Except for the quantitative analyses for the proteomic data, student T-test (comparing two groups) and one-way ANOVA (comparing three groups or more) were used to calculate significance, and P<0.05 is considered statistically significant.

Each experiment was conducted at least three times or with at least three biological replicates.

TDP-43 phase transition is regulated by its RNA affinity and HSP70 activity.

RNA-binding protein TDP-43 forms aggregates in degenerating neurons, a pathological feature associated with aging, genetic, and/or environmental factors.
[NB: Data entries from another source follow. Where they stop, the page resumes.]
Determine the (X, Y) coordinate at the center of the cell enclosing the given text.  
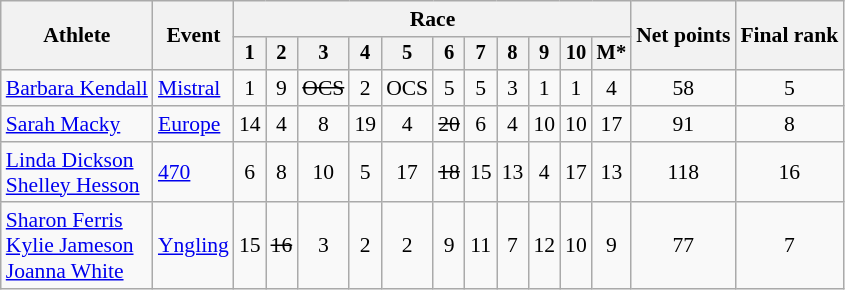
Sarah Macky (77, 124)
470 (194, 172)
Athlete (77, 36)
Event (194, 36)
Sharon FerrisKylie JamesonJoanna White (77, 246)
Linda DicksonShelley Hesson (77, 172)
18 (449, 172)
19 (365, 124)
77 (683, 246)
M* (612, 54)
11 (481, 246)
Yngling (194, 246)
118 (683, 172)
Race (432, 19)
Net points (683, 36)
Europe (194, 124)
20 (449, 124)
58 (683, 88)
Barbara Kendall (77, 88)
14 (250, 124)
Mistral (194, 88)
91 (683, 124)
Final rank (789, 36)
12 (544, 246)
Output the [x, y] coordinate of the center of the cell containing the given text.  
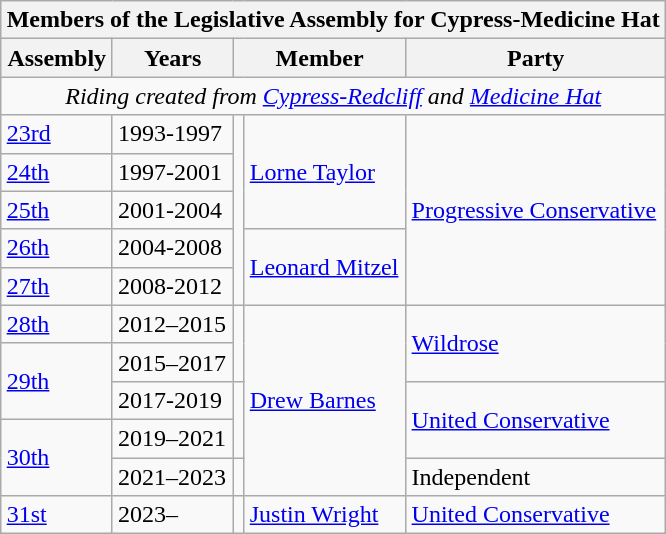
Assembly [56, 58]
Leonard Mitzel [325, 267]
31st [56, 515]
2015–2017 [172, 362]
Justin Wright [325, 515]
Progressive Conservative [536, 210]
30th [56, 457]
29th [56, 381]
Wildrose [536, 343]
1993-1997 [172, 134]
23rd [56, 134]
Drew Barnes [325, 400]
27th [56, 286]
26th [56, 248]
2001-2004 [172, 210]
2017-2019 [172, 400]
24th [56, 172]
2021–2023 [172, 477]
28th [56, 324]
2004-2008 [172, 248]
Party [536, 58]
Member [320, 58]
2019–2021 [172, 438]
25th [56, 210]
1997-2001 [172, 172]
2023– [172, 515]
Independent [536, 477]
2012–2015 [172, 324]
Members of the Legislative Assembly for Cypress-Medicine Hat [333, 20]
Lorne Taylor [325, 172]
Riding created from Cypress-Redcliff and Medicine Hat [333, 96]
2008-2012 [172, 286]
Years [172, 58]
Return the (x, y) coordinate for the center point of the cell that contains the specified text.  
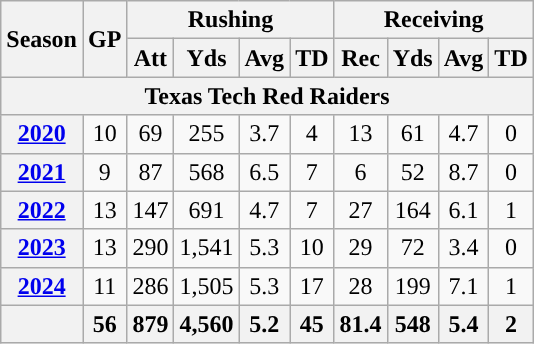
69 (150, 134)
2 (511, 324)
Rec (360, 58)
Texas Tech Red Raiders (267, 96)
Season (42, 39)
8.7 (464, 172)
290 (150, 248)
3.4 (464, 248)
28 (360, 286)
286 (150, 286)
Att (150, 58)
81.4 (360, 324)
4,560 (206, 324)
255 (206, 134)
2024 (42, 286)
17 (312, 286)
5.4 (464, 324)
56 (104, 324)
45 (312, 324)
1,541 (206, 248)
5.2 (264, 324)
29 (360, 248)
147 (150, 210)
2023 (42, 248)
6.1 (464, 210)
11 (104, 286)
164 (412, 210)
548 (412, 324)
52 (412, 172)
27 (360, 210)
6 (360, 172)
3.7 (264, 134)
GP (104, 39)
879 (150, 324)
2022 (42, 210)
61 (412, 134)
Rushing (230, 20)
7.1 (464, 286)
568 (206, 172)
87 (150, 172)
199 (412, 286)
4 (312, 134)
Receiving (434, 20)
2021 (42, 172)
1,505 (206, 286)
691 (206, 210)
72 (412, 248)
9 (104, 172)
6.5 (264, 172)
2020 (42, 134)
Locate the cell with the specified text and output its (x, y) center coordinate. 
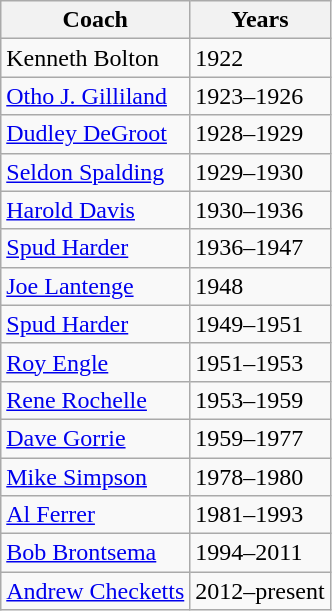
1953–1959 (260, 400)
1929–1930 (260, 172)
1928–1929 (260, 134)
Roy Engle (96, 362)
1949–1951 (260, 324)
Coach (96, 20)
Harold Davis (96, 210)
Years (260, 20)
Dave Gorrie (96, 438)
Bob Brontsema (96, 553)
1923–1926 (260, 96)
1994–2011 (260, 553)
Seldon Spalding (96, 172)
1936–1947 (260, 248)
Joe Lantenge (96, 286)
1981–1993 (260, 515)
Mike Simpson (96, 477)
1978–1980 (260, 477)
Al Ferrer (96, 515)
Rene Rochelle (96, 400)
1951–1953 (260, 362)
Andrew Checketts (96, 591)
1948 (260, 286)
Kenneth Bolton (96, 58)
2012–present (260, 591)
1930–1936 (260, 210)
1922 (260, 58)
Dudley DeGroot (96, 134)
1959–1977 (260, 438)
Otho J. Gilliland (96, 96)
Output the [x, y] coordinate of the center of the cell containing the given text.  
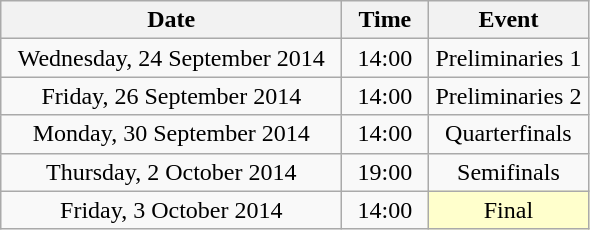
Friday, 26 September 2014 [172, 96]
Final [508, 210]
Preliminaries 2 [508, 96]
Preliminaries 1 [508, 58]
Date [172, 20]
Monday, 30 September 2014 [172, 134]
Time [385, 20]
Wednesday, 24 September 2014 [172, 58]
Thursday, 2 October 2014 [172, 172]
19:00 [385, 172]
Quarterfinals [508, 134]
Event [508, 20]
Friday, 3 October 2014 [172, 210]
Semifinals [508, 172]
Capture the cell that displays the provided text and extract its [x, y] central coordinate. 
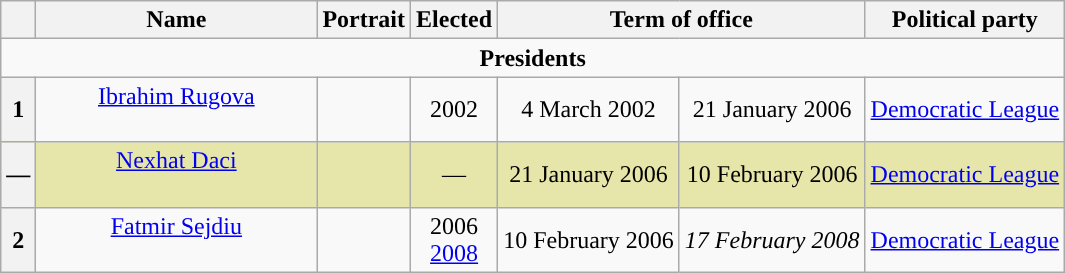
Nexhat Daci [176, 174]
Ibrahim Rugova [176, 110]
17 February 2008 [772, 240]
2002 [454, 110]
Portrait [364, 20]
Fatmir Sejdiu [176, 240]
Name [176, 20]
Elected [454, 20]
20062008 [454, 240]
Political party [965, 20]
Presidents [533, 58]
2 [18, 240]
4 March 2002 [589, 110]
1 [18, 110]
Term of office [682, 20]
Locate the cell with the specified text and output its (x, y) center coordinate. 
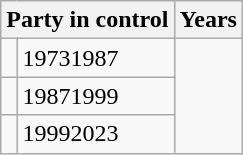
19992023 (96, 134)
Party in control (88, 20)
Years (208, 20)
19871999 (96, 96)
19731987 (96, 58)
Return the (x, y) coordinate for the center point of the cell that contains the specified text.  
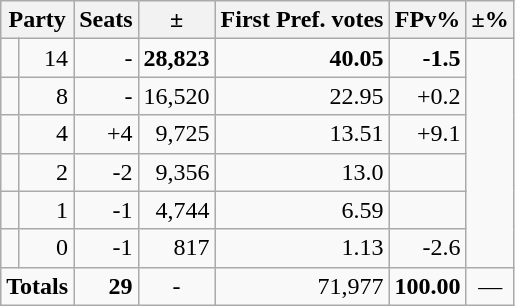
First Pref. votes (302, 20)
+0.2 (428, 96)
817 (176, 248)
0 (46, 248)
1 (46, 210)
± (176, 20)
+9.1 (428, 134)
14 (46, 58)
8 (46, 96)
-2.6 (428, 248)
Totals (38, 286)
9,725 (176, 134)
71,977 (302, 286)
2 (46, 172)
-2 (106, 172)
— (490, 286)
6.59 (302, 210)
13.51 (302, 134)
9,356 (176, 172)
13.0 (302, 172)
4 (46, 134)
+4 (106, 134)
Party (38, 20)
28,823 (176, 58)
±% (490, 20)
FPv% (428, 20)
29 (106, 286)
22.95 (302, 96)
-1.5 (428, 58)
100.00 (428, 286)
1.13 (302, 248)
40.05 (302, 58)
Seats (106, 20)
4,744 (176, 210)
16,520 (176, 96)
Although naturally demixed, RNA-binding proficient TDP-43 is largely soluble in the nucleus with a small proportion demixed (A and B). Its RNA affinity is eliminated by acetylation, which drives most of TDP-43 into anisosomes, an intranuclear membraneless compartment with symmetrically aligned shell and core in which RNA-free TDP-43 is enriched in the shell. HSP70 stabilizes RNA-free TDP-43 and is enriched in the anisosomal core (C). When ATP-dependent chaperone activity of HSP70 is reduced by ATP depletion TDP-43 anisosomes collapse into gels (D) which may be precursors of intranuclear and cytoplasmic aggregates observed in degenerating neurons (E).